Entonces relata el espectáculo de las “policías”, pero con una deliberada actitud de distanciamiento, marcada por la “sonrisa burlona” que este le provoca:

La escena tuvo lugar por la noche, en una desierta plaza de la ciudad, señalada por telones de fondo pintados con lámparas de calle y las siluetas de las casas. Por el escenario paseaba despreocupadamente una mujer completamente desnuda, excepto por su sombrero y sus zapatos, que balanceaba una bolsa. La insinuación de su llamada era inconfundible. Extrajo un espejo de su bolsa y empezó a maquillarse bajo una lámpara. En ese momento se le unió una media docena de hermanas del pavimento, todas en un estado de desnudez similar. Hablaron por medio de muecas y encogidas de hombros, lo que demostraba que el negocio no marchaba bien.

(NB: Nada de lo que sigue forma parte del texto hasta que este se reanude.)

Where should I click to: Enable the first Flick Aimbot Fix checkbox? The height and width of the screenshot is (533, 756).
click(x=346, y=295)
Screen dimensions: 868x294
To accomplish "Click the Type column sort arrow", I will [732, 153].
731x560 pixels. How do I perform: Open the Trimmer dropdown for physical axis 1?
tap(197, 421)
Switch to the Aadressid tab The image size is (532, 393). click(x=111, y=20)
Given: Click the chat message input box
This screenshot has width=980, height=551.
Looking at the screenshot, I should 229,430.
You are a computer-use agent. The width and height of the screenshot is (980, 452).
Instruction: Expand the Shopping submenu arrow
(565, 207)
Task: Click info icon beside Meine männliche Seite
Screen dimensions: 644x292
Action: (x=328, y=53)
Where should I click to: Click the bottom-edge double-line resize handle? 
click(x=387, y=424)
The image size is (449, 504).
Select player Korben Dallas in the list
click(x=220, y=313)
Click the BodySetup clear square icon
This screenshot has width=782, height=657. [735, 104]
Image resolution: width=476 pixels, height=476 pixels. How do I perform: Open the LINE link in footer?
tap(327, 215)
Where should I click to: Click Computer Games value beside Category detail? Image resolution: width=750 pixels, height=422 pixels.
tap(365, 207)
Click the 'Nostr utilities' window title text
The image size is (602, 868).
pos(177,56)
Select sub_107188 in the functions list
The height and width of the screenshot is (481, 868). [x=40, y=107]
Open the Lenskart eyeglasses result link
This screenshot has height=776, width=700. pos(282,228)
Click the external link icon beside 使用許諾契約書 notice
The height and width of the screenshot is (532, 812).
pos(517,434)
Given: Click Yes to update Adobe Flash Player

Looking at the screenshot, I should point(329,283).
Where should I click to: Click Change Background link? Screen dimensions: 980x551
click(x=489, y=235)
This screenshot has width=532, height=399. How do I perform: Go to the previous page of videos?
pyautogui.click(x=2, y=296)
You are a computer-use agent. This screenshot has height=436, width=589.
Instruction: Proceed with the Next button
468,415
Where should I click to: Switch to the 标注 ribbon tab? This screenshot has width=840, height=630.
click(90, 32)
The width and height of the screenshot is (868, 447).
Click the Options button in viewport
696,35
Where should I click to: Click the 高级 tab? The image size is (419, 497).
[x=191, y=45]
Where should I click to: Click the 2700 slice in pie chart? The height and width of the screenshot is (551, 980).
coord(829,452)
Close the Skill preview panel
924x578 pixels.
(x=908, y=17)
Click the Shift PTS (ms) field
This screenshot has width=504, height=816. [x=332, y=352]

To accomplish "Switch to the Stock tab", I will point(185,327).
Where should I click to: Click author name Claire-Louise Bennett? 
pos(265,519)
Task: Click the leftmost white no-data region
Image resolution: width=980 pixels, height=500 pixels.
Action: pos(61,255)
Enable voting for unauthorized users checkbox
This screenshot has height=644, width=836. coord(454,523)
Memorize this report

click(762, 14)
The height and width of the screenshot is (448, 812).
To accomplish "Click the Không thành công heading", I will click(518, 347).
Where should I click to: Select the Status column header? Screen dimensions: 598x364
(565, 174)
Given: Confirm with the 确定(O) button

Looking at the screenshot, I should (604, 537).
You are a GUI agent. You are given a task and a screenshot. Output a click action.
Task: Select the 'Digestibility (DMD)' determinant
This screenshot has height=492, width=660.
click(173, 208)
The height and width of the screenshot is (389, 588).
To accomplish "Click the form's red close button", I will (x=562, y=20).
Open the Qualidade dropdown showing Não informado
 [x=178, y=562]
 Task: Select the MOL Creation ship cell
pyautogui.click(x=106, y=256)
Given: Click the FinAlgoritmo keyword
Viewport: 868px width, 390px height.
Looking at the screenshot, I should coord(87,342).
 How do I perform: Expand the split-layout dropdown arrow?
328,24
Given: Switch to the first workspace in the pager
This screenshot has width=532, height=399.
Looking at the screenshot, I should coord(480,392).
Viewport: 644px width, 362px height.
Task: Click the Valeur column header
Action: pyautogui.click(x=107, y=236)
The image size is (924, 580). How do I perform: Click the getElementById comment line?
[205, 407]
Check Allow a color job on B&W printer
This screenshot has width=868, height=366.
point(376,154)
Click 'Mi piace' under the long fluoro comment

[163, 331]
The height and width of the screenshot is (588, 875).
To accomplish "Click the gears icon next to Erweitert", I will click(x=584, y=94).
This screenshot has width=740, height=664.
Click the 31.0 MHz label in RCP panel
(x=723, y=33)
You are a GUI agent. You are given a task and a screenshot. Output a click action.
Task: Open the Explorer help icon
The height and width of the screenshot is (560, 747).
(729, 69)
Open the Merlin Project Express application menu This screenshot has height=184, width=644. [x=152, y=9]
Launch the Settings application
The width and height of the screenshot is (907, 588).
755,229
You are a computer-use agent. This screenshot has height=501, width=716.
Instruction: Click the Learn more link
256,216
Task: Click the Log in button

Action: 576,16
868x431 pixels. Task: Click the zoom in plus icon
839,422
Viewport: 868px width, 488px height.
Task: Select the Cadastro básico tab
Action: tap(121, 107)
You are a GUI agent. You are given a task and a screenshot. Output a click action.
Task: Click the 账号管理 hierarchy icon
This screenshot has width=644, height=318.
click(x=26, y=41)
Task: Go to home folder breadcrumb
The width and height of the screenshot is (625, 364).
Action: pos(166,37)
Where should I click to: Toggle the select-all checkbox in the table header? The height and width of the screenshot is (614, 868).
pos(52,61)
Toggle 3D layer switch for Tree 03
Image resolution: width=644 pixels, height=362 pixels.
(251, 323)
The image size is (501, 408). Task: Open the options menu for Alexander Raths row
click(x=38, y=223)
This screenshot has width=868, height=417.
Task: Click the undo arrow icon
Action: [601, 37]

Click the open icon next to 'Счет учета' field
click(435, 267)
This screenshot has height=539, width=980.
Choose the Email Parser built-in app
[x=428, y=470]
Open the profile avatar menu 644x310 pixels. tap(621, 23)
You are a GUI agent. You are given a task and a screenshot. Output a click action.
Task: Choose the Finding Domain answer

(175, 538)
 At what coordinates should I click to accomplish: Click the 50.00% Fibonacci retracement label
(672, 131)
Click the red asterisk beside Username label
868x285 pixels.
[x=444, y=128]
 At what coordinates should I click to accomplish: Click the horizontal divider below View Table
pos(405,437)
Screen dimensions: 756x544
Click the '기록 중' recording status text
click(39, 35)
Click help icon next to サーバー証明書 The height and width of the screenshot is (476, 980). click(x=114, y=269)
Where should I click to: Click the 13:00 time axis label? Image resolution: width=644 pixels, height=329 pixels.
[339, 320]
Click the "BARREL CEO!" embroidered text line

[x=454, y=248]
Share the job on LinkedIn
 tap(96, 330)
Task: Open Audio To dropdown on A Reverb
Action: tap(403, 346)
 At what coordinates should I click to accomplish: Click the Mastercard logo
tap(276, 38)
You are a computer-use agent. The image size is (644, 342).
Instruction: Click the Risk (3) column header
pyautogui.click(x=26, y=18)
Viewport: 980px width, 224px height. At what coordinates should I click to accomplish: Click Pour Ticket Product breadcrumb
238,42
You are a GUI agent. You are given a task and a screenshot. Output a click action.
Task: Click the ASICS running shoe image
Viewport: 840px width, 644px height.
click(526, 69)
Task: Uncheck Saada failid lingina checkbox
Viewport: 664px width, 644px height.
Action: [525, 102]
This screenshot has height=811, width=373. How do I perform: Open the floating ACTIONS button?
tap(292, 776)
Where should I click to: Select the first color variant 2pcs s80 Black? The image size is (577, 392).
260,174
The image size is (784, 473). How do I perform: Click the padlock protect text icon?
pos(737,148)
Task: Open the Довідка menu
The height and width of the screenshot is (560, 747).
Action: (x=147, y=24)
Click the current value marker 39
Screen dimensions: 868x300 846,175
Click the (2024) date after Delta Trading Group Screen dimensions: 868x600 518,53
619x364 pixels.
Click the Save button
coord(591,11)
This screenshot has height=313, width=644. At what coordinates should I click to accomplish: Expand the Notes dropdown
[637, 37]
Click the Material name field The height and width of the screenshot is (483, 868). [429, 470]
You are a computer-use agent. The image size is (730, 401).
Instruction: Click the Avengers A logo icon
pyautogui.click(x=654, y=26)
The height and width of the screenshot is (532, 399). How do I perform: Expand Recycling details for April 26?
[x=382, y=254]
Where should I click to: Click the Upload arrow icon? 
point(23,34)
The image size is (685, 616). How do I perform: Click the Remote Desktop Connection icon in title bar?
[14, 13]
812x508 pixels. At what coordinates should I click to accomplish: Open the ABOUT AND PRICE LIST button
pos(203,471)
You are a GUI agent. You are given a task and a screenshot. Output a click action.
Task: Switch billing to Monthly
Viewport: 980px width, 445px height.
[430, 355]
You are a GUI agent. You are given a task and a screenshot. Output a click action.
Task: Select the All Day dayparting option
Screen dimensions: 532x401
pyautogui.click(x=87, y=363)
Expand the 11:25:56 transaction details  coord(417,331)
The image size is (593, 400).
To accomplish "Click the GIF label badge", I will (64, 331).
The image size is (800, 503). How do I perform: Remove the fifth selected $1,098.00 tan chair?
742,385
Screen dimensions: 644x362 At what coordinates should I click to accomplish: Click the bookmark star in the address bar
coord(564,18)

Con lo cual esclarece el problema de la calidad corporal de las figurantes sobre las tablas, en particular de la principal:

Apareció entonces una hembra robusta, también desnuda, excepto por la gorra de policía, los zapatos de cuero y el bastón que llevaba. La recién llegada le frunció el ceño a las rameras, las amenazó con la porra, las puso en fila y empezó a registrarlas para ver si tenían armas escondidas. La comedia de esta última operación se extendió. No tengo que decir más. Disgustada por no haber descubierto nada, el “policía” ahuyentó a sus víctimas hacia las alas [del escenario] y ella misma se retiró a grandes zancadas, mientras la orquesta tocaba un pasodoble.

El teatro Shanghái no era el único lugar donde se ofrecían espectáculos de ese tipo, sino solamente el punto más visible y conocido. En su visión de la ciudad, Roberts omitió otros huecos negros: no dice ni una palabra sobre los filmes pornográficos que allí se exhibían, ni sobre otros cines que ponían “películas sicalípticas” como el Capitolio y el Niza, ahí cerca de ese Paseo del Prado que el escritor tan bien conoció, y otros de más bajo costo, en plena Habana Vieja, donde había por lo menos dos: el Bélgica, en la calle Monserrate –según el Guillermo Cabrera Infante de La Habana para un infante difunto, tenía “fama de infame, con el peor público de todos los cines nefandos de La Habana” –, y el Montecarlo, este último con “depravaciones en la pantalla” y “depravados en el público”.

Quizás porque para Roberts esas audiencias, y lo que allí hacían, eran mucho con demasiado.